Supplied information:

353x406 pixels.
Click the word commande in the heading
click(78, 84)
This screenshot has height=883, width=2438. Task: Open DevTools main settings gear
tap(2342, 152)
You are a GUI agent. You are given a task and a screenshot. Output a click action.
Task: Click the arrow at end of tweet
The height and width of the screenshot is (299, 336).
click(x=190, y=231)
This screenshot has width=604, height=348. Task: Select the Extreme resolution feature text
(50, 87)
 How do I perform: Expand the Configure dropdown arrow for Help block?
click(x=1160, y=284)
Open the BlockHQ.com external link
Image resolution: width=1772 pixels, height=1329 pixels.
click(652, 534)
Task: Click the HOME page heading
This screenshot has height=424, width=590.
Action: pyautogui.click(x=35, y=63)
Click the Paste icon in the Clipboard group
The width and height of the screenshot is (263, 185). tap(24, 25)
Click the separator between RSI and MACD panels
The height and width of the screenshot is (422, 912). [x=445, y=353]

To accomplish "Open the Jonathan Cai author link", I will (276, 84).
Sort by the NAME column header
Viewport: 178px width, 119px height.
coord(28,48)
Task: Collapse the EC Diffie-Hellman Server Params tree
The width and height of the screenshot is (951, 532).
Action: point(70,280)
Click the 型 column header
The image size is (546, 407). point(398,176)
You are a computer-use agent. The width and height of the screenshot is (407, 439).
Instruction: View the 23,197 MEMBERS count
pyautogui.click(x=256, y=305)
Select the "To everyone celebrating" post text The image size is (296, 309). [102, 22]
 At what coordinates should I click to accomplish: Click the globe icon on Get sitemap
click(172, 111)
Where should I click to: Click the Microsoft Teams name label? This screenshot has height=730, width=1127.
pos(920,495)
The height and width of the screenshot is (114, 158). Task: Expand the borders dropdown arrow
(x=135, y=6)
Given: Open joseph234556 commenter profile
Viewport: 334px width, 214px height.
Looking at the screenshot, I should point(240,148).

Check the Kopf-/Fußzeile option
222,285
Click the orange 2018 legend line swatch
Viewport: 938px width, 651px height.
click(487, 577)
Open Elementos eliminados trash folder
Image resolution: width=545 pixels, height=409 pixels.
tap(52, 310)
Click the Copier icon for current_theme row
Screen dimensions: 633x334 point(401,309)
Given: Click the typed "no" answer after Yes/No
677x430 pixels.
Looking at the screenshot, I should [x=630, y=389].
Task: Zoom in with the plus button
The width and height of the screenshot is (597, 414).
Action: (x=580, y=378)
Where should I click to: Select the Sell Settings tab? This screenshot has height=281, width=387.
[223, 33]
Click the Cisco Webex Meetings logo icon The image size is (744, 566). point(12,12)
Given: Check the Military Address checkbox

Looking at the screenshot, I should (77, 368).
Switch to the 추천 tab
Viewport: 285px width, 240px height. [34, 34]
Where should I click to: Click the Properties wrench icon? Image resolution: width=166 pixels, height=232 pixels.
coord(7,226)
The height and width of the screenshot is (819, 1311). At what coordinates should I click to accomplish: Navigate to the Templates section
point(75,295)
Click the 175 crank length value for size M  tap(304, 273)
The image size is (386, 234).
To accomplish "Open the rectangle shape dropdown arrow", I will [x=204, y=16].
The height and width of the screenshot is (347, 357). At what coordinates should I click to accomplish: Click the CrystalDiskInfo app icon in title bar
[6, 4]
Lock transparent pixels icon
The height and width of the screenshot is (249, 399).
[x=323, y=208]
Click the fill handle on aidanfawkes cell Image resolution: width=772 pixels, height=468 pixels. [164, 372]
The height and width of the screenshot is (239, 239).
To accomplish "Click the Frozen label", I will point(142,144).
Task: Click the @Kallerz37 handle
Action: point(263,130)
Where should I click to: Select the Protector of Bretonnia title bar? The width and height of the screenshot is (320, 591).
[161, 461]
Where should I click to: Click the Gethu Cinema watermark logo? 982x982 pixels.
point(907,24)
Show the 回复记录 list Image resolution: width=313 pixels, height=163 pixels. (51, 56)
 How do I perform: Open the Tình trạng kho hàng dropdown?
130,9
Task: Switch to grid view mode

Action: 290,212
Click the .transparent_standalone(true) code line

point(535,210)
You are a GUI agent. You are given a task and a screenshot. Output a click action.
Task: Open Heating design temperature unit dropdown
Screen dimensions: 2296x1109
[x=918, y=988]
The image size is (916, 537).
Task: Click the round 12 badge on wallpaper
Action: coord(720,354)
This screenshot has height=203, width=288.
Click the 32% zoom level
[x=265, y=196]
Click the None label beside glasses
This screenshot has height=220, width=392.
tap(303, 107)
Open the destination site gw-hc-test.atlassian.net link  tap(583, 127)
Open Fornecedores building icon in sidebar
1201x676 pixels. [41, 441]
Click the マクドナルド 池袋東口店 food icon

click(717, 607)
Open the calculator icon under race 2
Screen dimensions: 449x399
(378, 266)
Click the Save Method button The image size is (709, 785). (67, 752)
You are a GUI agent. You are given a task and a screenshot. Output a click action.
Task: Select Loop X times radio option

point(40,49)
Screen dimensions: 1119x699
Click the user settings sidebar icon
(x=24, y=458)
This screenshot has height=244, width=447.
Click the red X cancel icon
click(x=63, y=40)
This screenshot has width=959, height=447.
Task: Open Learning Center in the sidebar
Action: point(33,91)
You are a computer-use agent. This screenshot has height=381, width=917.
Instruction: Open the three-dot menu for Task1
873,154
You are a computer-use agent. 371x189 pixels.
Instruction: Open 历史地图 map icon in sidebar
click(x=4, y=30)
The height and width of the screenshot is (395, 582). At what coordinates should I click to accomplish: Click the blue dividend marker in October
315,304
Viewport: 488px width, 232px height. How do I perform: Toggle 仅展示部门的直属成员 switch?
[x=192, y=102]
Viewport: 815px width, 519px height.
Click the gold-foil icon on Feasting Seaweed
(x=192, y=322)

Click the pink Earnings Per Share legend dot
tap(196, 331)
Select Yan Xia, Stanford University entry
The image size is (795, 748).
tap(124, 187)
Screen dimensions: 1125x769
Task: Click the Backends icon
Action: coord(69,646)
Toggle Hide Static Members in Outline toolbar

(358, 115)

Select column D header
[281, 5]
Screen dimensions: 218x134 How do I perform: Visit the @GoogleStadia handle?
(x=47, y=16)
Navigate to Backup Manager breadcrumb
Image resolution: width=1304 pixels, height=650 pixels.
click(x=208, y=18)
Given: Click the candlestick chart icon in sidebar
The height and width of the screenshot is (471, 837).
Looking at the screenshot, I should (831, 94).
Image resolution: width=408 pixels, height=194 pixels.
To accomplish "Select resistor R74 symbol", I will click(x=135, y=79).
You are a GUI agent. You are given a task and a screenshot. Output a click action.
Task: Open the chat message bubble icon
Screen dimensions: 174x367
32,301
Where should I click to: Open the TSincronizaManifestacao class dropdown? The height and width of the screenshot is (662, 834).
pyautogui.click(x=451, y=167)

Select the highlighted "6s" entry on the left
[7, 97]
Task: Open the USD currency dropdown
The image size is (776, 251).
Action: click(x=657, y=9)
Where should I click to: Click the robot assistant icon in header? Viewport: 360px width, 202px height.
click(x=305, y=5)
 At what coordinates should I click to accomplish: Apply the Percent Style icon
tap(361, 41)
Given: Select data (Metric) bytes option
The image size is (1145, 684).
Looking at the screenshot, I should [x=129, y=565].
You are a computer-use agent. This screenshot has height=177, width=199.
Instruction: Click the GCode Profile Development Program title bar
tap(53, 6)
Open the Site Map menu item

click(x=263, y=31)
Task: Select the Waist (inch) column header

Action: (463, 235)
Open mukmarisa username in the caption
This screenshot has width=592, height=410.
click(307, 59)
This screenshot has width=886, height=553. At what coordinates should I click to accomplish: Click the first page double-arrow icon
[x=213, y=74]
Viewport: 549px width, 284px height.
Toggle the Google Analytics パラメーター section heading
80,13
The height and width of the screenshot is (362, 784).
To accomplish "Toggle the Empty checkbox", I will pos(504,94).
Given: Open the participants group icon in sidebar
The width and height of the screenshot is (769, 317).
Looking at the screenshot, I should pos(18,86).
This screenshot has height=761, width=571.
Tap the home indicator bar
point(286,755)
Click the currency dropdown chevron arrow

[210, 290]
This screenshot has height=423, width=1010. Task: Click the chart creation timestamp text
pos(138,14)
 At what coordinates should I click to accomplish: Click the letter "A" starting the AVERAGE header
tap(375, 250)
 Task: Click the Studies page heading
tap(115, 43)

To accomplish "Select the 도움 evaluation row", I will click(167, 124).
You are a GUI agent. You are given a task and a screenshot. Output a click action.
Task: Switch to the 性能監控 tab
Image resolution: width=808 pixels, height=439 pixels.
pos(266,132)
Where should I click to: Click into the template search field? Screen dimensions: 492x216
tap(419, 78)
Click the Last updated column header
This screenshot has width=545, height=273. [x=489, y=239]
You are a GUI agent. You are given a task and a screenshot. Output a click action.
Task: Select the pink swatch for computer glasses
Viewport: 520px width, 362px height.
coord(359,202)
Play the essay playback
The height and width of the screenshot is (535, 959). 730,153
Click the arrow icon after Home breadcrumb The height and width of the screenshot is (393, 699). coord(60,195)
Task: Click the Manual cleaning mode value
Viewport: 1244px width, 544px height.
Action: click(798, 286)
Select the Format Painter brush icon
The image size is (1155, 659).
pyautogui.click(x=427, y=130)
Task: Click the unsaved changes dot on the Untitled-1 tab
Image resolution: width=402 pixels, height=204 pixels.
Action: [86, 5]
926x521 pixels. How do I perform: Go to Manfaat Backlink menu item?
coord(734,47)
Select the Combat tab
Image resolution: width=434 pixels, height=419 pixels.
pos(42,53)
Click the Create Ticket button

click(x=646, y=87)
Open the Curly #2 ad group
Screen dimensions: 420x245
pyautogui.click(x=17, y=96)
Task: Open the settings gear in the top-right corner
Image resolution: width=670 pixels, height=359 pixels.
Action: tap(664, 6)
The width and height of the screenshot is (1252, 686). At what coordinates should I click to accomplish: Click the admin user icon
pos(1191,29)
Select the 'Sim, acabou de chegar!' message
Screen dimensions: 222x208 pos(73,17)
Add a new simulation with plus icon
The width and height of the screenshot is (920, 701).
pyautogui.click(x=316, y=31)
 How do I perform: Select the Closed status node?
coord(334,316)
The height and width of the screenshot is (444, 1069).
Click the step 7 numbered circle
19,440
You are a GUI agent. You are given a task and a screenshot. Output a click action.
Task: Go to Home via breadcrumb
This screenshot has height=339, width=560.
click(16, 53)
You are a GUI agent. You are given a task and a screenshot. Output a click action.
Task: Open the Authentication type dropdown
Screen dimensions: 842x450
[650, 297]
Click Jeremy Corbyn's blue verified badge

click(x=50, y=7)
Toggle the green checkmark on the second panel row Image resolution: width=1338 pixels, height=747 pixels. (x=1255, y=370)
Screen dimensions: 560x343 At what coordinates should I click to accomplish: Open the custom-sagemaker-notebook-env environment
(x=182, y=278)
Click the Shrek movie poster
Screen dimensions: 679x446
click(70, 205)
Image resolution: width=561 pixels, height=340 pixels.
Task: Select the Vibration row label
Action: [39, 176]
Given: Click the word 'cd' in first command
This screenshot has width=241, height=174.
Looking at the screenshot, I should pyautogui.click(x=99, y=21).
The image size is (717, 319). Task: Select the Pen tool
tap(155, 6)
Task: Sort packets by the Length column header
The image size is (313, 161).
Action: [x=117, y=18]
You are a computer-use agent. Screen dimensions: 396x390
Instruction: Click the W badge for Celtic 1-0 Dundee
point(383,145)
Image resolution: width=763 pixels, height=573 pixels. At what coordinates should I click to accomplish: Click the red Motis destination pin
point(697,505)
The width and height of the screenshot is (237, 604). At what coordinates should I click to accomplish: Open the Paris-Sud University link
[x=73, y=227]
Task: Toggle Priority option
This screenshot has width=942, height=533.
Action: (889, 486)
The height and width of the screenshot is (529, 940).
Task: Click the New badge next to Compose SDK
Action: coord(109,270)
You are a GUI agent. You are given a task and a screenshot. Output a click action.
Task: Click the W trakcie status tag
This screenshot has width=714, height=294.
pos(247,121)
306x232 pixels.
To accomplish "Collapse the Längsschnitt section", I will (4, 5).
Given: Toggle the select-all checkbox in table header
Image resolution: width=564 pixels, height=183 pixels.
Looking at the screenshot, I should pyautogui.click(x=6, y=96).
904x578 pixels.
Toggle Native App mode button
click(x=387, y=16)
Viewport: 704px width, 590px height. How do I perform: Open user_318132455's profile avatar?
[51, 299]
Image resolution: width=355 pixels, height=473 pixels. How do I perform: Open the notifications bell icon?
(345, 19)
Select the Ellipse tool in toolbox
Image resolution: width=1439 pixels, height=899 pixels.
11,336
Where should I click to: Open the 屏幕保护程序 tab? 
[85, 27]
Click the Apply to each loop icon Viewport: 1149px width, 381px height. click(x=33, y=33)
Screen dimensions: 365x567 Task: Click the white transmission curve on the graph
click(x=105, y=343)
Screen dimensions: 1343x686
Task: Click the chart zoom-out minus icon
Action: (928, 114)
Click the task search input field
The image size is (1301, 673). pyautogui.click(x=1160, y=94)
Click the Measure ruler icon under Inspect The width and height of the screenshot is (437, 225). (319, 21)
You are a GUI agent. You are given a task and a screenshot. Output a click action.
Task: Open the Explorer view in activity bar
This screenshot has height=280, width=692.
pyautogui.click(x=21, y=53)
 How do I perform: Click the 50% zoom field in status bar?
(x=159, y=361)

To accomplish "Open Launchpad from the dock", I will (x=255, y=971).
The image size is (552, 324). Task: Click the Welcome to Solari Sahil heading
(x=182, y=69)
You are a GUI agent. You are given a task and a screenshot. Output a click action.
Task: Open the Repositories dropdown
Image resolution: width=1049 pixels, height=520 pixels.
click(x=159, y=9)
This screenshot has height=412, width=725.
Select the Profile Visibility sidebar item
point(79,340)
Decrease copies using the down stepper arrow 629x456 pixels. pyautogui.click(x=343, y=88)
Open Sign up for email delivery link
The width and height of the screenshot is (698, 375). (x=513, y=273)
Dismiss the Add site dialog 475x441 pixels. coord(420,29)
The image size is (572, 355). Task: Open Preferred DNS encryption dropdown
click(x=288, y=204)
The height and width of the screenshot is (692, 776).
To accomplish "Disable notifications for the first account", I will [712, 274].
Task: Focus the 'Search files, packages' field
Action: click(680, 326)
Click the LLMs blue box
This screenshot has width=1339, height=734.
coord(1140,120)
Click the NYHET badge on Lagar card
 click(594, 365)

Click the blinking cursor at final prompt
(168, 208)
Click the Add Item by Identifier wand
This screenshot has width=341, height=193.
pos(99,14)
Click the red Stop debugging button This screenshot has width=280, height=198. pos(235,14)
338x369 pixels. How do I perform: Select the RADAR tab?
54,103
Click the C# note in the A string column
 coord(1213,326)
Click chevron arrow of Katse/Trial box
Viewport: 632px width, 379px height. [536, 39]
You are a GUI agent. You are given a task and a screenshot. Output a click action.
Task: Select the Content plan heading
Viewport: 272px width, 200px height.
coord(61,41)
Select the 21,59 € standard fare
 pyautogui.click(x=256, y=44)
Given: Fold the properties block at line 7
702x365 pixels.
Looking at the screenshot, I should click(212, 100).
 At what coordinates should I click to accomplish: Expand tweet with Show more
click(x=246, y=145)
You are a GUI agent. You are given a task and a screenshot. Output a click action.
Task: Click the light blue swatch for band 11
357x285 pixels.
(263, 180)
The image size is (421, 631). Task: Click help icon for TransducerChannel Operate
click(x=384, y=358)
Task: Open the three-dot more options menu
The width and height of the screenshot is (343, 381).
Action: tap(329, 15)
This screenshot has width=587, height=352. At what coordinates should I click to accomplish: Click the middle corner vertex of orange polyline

What you will do: Switch "blinking" to "flashing" in the listing from the line with "Click the NYHET badge on Lagar card" up to and including the line with "Viewport: 632px width, 379px". Give only those lines again, with nothing else changed.

Result:
Click the NYHET badge on Lagar card
 click(594, 365)

Click the flashing cursor at final prompt
(168, 208)
Click the Add Item by Identifier wand
This screenshot has width=341, height=193.
pos(99,14)
Click the red Stop debugging button This screenshot has width=280, height=198. pos(235,14)
338x369 pixels. How do I perform: Select the RADAR tab?
54,103
Click the C# note in the A string column
 coord(1213,326)
Click chevron arrow of Katse/Trial box
Viewport: 632px width, 379px height. [536, 39]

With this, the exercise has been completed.